# WHAT THIS TASK INVOLVES
When checking the entries below, count every line with the word "inside", then give only that number.

[Stored records]
........

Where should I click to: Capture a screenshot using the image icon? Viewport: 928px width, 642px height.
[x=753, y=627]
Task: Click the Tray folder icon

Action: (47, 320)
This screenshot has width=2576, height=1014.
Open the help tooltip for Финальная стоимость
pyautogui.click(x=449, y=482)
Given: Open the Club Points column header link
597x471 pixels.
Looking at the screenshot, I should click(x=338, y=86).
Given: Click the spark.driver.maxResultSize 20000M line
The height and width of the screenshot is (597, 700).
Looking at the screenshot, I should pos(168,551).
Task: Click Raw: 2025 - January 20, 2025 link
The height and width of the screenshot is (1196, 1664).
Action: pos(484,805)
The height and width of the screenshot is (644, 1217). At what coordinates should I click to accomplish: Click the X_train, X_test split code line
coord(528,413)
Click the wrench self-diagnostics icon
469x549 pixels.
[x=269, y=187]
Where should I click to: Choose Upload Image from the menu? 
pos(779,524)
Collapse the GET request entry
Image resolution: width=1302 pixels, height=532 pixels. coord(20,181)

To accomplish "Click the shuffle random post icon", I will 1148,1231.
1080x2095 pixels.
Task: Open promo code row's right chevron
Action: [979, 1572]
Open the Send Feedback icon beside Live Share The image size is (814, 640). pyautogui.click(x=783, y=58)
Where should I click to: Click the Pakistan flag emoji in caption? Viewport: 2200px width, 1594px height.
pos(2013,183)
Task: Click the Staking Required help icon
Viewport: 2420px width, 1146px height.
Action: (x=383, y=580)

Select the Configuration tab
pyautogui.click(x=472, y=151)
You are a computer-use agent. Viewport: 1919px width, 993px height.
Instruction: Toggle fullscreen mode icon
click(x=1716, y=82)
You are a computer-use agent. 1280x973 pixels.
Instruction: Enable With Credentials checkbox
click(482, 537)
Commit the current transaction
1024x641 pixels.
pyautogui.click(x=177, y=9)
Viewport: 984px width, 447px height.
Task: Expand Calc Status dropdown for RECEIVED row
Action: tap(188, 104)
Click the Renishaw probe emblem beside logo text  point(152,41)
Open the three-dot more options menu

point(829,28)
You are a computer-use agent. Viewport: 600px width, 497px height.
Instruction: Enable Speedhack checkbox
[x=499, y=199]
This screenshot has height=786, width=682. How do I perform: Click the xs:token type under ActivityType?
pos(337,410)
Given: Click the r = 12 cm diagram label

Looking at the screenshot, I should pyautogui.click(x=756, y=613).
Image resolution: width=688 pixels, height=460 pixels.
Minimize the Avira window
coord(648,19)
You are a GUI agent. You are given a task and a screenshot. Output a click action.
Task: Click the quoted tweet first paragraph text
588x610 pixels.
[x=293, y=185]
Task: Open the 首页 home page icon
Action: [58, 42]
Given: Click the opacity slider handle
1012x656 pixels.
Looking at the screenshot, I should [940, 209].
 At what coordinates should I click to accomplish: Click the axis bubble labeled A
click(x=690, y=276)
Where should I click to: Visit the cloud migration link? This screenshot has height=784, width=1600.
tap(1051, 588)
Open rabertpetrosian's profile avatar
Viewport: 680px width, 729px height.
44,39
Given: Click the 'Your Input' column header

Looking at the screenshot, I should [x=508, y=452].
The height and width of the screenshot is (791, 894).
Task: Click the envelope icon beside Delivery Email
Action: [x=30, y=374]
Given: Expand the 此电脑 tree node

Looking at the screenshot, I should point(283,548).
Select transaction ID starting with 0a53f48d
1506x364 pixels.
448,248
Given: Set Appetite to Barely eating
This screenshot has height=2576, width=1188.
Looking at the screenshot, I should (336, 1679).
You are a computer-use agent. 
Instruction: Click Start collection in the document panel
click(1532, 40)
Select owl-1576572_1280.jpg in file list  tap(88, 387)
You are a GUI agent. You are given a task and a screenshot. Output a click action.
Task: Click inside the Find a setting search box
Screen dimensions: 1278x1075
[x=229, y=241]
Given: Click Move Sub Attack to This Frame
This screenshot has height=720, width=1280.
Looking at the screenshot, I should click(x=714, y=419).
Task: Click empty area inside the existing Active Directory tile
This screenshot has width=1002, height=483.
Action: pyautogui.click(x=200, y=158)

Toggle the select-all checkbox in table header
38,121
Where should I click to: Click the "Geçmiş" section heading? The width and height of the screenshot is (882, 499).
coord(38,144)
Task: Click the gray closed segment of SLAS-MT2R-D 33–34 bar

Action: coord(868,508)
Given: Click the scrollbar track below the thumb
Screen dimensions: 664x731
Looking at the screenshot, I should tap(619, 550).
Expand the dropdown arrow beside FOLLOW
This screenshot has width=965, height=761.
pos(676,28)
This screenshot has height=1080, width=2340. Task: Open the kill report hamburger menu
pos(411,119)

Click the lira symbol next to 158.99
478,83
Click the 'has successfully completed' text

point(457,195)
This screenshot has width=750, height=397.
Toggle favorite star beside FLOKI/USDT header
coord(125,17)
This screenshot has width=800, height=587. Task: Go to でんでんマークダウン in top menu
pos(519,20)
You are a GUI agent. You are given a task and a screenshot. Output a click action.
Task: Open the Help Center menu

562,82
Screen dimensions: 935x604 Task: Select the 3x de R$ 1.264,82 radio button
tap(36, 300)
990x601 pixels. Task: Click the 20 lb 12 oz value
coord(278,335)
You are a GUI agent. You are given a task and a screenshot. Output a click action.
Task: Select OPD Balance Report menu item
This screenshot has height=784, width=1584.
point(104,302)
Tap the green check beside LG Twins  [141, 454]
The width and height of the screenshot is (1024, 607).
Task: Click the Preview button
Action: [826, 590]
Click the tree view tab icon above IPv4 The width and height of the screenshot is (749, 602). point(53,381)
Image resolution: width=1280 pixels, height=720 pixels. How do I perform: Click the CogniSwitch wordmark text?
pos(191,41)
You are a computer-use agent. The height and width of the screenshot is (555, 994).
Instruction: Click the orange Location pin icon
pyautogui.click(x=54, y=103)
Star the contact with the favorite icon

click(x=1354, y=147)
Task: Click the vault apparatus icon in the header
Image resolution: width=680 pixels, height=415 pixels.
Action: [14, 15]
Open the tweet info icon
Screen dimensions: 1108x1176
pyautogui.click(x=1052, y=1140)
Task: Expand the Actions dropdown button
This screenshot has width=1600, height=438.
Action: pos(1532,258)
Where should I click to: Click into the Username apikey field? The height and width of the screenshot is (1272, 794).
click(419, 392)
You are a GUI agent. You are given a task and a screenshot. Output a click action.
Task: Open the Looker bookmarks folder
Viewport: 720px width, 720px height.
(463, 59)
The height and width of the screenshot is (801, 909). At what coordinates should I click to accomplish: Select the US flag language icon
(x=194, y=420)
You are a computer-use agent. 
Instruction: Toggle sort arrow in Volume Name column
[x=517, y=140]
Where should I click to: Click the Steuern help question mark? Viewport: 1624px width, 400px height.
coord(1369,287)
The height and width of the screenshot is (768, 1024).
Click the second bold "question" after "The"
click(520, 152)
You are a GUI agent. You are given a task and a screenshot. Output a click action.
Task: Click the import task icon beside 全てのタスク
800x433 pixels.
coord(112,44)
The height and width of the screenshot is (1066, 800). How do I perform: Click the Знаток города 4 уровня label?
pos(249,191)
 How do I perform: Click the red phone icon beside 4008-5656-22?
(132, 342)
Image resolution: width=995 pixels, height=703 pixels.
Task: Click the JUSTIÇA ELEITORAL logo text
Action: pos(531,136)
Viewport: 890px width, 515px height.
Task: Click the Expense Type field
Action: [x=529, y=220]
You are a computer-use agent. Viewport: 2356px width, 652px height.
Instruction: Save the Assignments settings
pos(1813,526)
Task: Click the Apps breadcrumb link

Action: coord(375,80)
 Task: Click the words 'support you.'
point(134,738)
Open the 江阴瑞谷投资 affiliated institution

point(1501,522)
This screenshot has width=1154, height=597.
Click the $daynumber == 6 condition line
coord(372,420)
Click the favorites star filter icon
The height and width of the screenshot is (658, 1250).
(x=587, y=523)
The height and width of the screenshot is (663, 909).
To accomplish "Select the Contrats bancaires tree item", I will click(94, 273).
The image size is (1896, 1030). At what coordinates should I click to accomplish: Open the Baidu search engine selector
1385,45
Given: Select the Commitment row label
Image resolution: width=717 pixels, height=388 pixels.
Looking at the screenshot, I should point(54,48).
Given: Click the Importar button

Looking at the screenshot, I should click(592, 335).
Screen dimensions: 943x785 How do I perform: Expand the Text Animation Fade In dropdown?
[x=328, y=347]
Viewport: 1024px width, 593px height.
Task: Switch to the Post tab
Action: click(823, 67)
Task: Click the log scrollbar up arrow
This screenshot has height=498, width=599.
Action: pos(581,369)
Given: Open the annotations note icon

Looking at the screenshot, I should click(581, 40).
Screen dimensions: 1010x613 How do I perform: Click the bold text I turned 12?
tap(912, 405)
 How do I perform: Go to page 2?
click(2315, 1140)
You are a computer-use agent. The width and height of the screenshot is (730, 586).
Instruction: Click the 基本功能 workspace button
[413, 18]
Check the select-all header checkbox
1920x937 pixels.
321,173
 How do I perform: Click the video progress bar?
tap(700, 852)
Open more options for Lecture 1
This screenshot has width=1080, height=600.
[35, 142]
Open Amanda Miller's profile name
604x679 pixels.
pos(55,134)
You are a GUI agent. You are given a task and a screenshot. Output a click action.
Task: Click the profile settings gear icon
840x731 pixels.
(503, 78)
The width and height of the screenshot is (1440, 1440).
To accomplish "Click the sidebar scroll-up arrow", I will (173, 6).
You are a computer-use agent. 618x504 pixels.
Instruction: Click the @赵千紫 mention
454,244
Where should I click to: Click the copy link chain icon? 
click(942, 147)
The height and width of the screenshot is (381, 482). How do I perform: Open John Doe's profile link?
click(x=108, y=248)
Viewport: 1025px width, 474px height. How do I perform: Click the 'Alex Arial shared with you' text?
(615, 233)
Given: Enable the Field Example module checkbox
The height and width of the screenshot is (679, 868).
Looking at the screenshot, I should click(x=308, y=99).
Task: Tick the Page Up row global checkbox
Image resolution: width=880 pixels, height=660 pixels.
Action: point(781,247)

........

# YOUR SOLUTION
2